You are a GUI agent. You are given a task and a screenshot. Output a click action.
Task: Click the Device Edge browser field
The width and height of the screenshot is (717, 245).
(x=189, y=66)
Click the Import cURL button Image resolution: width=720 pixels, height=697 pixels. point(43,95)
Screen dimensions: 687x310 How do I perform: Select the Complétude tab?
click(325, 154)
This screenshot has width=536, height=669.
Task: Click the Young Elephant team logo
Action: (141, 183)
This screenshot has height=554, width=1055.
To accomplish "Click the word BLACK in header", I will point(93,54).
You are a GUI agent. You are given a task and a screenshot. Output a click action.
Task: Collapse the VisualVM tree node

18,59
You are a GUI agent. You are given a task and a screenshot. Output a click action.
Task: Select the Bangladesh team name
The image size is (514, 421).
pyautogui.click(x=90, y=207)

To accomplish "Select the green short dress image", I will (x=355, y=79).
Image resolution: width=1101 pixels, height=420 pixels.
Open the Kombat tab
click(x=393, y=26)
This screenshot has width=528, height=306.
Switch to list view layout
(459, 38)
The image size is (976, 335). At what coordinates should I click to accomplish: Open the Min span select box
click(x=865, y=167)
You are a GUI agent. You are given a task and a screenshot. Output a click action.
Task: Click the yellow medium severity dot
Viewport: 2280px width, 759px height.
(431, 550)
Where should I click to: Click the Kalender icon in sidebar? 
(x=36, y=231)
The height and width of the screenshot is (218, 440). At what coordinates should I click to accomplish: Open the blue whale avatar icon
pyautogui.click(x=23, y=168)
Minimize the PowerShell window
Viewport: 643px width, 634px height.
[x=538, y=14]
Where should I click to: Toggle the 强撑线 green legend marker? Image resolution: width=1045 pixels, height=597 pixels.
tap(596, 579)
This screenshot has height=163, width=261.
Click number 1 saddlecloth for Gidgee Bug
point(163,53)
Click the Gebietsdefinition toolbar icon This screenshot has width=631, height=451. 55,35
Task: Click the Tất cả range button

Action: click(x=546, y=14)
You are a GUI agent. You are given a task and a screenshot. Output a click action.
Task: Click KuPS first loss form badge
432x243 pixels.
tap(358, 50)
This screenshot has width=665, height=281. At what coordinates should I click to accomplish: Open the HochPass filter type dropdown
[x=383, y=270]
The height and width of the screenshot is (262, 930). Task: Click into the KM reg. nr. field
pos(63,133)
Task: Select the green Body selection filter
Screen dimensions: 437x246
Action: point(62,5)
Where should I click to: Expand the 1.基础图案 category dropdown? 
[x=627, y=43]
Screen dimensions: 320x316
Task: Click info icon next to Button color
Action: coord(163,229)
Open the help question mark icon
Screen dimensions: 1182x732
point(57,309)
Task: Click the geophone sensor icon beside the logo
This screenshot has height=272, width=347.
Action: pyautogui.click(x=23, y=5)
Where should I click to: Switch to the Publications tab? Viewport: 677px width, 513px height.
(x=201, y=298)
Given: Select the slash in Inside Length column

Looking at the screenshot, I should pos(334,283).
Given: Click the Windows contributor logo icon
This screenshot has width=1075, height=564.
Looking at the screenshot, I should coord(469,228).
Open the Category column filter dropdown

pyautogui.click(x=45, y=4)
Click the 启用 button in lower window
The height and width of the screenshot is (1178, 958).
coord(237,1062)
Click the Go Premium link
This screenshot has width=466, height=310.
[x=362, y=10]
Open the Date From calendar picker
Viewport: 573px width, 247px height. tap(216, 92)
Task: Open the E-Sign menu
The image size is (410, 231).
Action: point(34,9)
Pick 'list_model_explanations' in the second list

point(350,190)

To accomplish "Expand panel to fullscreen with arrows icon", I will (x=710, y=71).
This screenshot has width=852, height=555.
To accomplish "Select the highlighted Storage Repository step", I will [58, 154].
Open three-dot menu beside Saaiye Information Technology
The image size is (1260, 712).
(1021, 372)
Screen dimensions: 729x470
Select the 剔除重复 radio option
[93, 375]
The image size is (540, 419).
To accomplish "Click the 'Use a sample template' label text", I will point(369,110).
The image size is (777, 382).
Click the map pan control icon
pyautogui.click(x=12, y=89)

------------------------------------------------

*Exercise prompt*. After locating the line that contains "This screenshot has width=1075, height=564.", print that line and every one after it through the last line of the listing, exactly.

*Exercise output*.
This screenshot has width=1075, height=564.
Looking at the screenshot, I should coord(469,228).
Open the Category column filter dropdown

pyautogui.click(x=45, y=4)
Click the 启用 button in lower window
The height and width of the screenshot is (1178, 958).
coord(237,1062)
Click the Go Premium link
This screenshot has width=466, height=310.
[x=362, y=10]
Open the Date From calendar picker
Viewport: 573px width, 247px height. tap(216, 92)
Task: Open the E-Sign menu
The image size is (410, 231).
Action: point(34,9)
Pick 'list_model_explanations' in the second list

point(350,190)

To accomplish "Expand panel to fullscreen with arrows icon", I will (x=710, y=71).
This screenshot has width=852, height=555.
To accomplish "Select the highlighted Storage Repository step", I will [58, 154].
Open three-dot menu beside Saaiye Information Technology
The image size is (1260, 712).
(1021, 372)
Screen dimensions: 729x470
Select the 剔除重复 radio option
[93, 375]
The image size is (540, 419).
To accomplish "Click the 'Use a sample template' label text", I will point(369,110).
The image size is (777, 382).
Click the map pan control icon
pyautogui.click(x=12, y=89)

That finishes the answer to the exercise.